GC-proof resource classes
ponce via Digitalmars-d
digitalmars-d at puremagic.com
Sat Aug 29 06:14:23 PDT 2015
As a library writer I've struggled a bit with to provide easy
resource clean-up despite using class objects.
Is there reasons to use class objects that hold resources in the
first place vs Unique!T or RefCounted!T structs?
I think yes:
- classes have reference semantics without naming or runtime
overhead: you read Resource and not RefCounted!Resource
- no need to disable the postblit or have a valid .init is
another thing
That's about it from the top of my head and it may not be good
reasons!
As you probably know GC-called destructors enjoy a variety of
limitations:
- can't allocate,
- can't access members,
- aren't guaranteed to happen at all.
This makes GC-called destructors mostly useless for non-memory
resource release. IIRC Andrei suggested once that destructors
shouldn't be called at all by the GC, something that I agree with.
As such, some of us started providing a
release()/dispose()/close() method, and have the destructor call
it to support both scoped ownership and manual release.
But that introduce accidentally correct design when the
destructor is called by GC, and avoids a leak.

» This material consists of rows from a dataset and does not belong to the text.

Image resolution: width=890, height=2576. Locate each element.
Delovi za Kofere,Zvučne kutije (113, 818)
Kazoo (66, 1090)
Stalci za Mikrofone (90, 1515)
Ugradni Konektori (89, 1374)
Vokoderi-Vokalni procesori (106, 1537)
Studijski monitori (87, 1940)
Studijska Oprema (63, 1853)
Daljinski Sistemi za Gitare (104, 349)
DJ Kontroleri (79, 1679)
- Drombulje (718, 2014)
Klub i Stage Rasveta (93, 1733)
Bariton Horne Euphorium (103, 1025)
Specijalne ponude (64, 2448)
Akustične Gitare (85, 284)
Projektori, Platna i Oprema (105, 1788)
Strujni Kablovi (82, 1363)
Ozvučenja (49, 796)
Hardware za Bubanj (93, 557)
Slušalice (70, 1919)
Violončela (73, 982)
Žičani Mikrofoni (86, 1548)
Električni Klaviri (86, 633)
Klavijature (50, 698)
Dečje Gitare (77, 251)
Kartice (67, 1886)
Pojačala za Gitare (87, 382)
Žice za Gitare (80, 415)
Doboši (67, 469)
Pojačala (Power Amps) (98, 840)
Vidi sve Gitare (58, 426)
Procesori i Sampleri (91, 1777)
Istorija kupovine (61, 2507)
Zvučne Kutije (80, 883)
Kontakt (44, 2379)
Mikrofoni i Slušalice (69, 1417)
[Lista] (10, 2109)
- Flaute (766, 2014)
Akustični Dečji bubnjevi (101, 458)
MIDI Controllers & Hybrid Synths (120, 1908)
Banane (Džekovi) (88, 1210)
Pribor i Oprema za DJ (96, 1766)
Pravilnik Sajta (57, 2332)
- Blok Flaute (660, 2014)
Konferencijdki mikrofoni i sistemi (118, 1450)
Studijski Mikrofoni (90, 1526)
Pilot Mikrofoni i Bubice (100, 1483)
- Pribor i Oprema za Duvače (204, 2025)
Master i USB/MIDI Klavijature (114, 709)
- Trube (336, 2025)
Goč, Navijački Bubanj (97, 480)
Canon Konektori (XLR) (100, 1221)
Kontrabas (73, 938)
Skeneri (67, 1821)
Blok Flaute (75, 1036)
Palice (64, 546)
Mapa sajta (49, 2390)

This is arguably
worse than the initial problem.
It turns out separating calls of ~this() that are called by the
GC from those that are called for a deterministic reason is
enough, and support all cases I can think of:
Unique!T/scoped!T/.destroy/RefCounted!T/manual/GC-called
It works like this:
----------------
class MyResource
{
void* handle;
this()
{
handle = create_handle();
}
~this()
{
if (handle != null) // must support repeated calls for
the case (called by .destroy + called by GC later)
{
ensureNotInGC("MyResource");
free_handle(handle);
}
}
}
----------------
ensureNotInGC() is implemented like this:
----------------
void ensureNotInGC(string resourceName) nothrow
{
debug
{
import core.exception;
try
{
import core.memory;
void* p = GC.malloc(1); // not ideal since it
allocates
return;
}
catch(InvalidMemoryOperationError e)
{
import core.stdc.stdio;
fprintf(stderr, "Error: clean-up of %s incorrectly
depends on destructors called by the GC.\n", resourceName.ptr);
assert(false); // crash
}
}
}
--------------
Looks ugly? Yes, but it makes the GC acts as a cheap leak
detector, giving accurate messages for still opened resources.